# Start of Text segment

Baby, You Stole the Life I Wanted

A society built around the individual, rather than the family, will petrify into unspeakable emptiness.

By Jennifer Hartline Published on October 5, 2016

Marie Claire magazine recently published one of the saddest things I’ve ever read. It’s one of those pieces where all the names have been changed because nobody wants to admit to what they’ve just admitted: child-regret. Mothers, feeling doomed by motherhood and wishing they’d never had kids.

The article opens with Laura’s story:

“The regret hit me when the grandmas went home and my husband went back to the office and I was on my own with him,” she says. “I realized that this was my life now — and it was unbearable.” As more time passed, Laura felt convinced that she had made a life-altering mistake. “I hated, hated, hated the situation I found myself in,” she says. “I think the word for what I felt is ‘trapped.’ After I had a kid, I realized I hated being the mother to an infant, but by then it was too late. I couldn’t walk away and still live with myself, but I also couldn’t stand it. I felt like my life was basically a middle-class prison.”

According to the article, the number of mothers who feel this way is increasing:

It’s a huge taboo, admitting this kind of thing, but there’s a growing and largely ignored group of mothers all over the world who are confessing their regret over having children. Day after day, as they change diapers, drive to soccer practice, and help with college applications, they fantasize about a life unburdened by dependents and free from the needs of others. A do-over.

“What might have been” beckons loudly to these women, and they mourn the life they feel was taken from them, and all the freedom and achievement it would have held:

“I wonder if my accomplishments would be more spectacular,” says Ananya, a 38-year-old freelance writer and editor who divides her time between the United States and Singapore. “Would I have written my second or third book? Would I be able to travel to chase that elusive story? I feel motherhood has slowed me down so much. She envies friends not for their spontaneous vacations and naps, but for the time and space they have to think.

# End of Text segment
# Start of Recorded information

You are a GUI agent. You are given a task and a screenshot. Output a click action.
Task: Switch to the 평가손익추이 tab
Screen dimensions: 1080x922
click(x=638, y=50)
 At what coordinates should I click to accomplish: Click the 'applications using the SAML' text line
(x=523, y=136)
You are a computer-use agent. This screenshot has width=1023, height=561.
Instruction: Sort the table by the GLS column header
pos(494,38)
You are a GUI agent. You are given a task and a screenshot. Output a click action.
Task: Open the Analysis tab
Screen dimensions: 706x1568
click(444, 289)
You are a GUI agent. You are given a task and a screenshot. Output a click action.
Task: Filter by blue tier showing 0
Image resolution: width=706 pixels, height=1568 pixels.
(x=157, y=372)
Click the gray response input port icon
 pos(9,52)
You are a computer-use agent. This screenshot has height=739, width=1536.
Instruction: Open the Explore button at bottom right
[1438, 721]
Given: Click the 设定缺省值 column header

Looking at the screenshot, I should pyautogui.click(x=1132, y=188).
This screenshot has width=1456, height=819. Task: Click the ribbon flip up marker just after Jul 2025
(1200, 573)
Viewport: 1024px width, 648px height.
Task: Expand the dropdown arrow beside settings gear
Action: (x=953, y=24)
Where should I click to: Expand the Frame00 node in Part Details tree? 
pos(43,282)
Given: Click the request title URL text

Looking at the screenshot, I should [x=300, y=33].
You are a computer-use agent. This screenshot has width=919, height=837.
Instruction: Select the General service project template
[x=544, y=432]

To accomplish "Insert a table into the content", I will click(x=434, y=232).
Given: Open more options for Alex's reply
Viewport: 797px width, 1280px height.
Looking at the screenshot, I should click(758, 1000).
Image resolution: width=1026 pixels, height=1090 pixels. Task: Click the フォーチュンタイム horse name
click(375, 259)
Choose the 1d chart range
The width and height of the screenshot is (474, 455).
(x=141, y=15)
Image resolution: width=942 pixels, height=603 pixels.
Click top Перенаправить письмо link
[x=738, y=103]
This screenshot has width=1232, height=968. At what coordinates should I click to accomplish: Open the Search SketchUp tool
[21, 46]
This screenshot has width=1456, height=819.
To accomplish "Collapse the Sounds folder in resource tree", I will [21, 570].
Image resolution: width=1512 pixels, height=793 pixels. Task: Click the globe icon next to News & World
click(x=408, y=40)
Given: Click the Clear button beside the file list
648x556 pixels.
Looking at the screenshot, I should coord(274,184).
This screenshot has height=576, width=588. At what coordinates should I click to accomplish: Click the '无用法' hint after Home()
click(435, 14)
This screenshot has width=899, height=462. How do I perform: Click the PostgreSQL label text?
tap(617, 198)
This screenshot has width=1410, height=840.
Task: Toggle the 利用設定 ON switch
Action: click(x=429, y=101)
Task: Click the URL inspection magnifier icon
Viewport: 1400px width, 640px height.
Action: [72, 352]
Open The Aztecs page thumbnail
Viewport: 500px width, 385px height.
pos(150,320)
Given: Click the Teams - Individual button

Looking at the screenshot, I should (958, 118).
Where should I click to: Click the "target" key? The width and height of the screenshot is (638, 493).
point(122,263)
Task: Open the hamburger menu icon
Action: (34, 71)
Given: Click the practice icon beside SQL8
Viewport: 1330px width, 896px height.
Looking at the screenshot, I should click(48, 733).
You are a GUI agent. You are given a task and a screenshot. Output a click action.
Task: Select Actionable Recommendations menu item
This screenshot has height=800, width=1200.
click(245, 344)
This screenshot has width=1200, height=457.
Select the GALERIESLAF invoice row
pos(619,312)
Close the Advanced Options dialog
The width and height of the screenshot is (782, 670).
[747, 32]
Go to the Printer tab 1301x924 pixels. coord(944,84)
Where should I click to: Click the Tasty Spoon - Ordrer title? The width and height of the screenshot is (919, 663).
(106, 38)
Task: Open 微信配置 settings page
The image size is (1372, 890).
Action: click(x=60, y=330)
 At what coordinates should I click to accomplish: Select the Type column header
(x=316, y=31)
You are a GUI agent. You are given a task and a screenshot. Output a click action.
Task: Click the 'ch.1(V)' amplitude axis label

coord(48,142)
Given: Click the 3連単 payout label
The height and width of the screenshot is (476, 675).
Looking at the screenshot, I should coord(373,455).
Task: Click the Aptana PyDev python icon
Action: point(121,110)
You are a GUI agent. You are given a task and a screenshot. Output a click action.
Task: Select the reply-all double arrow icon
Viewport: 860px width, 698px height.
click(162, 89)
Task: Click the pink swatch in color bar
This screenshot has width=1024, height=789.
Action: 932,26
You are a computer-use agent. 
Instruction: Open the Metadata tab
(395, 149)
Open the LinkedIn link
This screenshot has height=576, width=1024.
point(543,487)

# End of Recorded information

▶ Challenges:
1. Answer these questions from the article on child-regret:
(a) Which magazine published the piece the author calls one of the saddest things she has ever read?
(b) What word does Laura say describes what she felt?
(c) How old is Ananya?
2. Print the part of the article on child-regret that opens with the words containing "It’s a huge" and closes with "others. A do-over.".
These records are separate material, unrelated to the article on child-regret.

▶ Task answers:
1.
(a) Marie Claire
(b) Trapped
(c) 38

2.
It’s a huge taboo, admitting this kind of thing, but there’s a growing and largely ignored group of mothers all over the world who are confessing their regret over having children. Day after day, as they change diapers, drive to soccer practice, and help with college applications, they fantasize about a life unburdened by dependents and free from the needs of others. A do-over.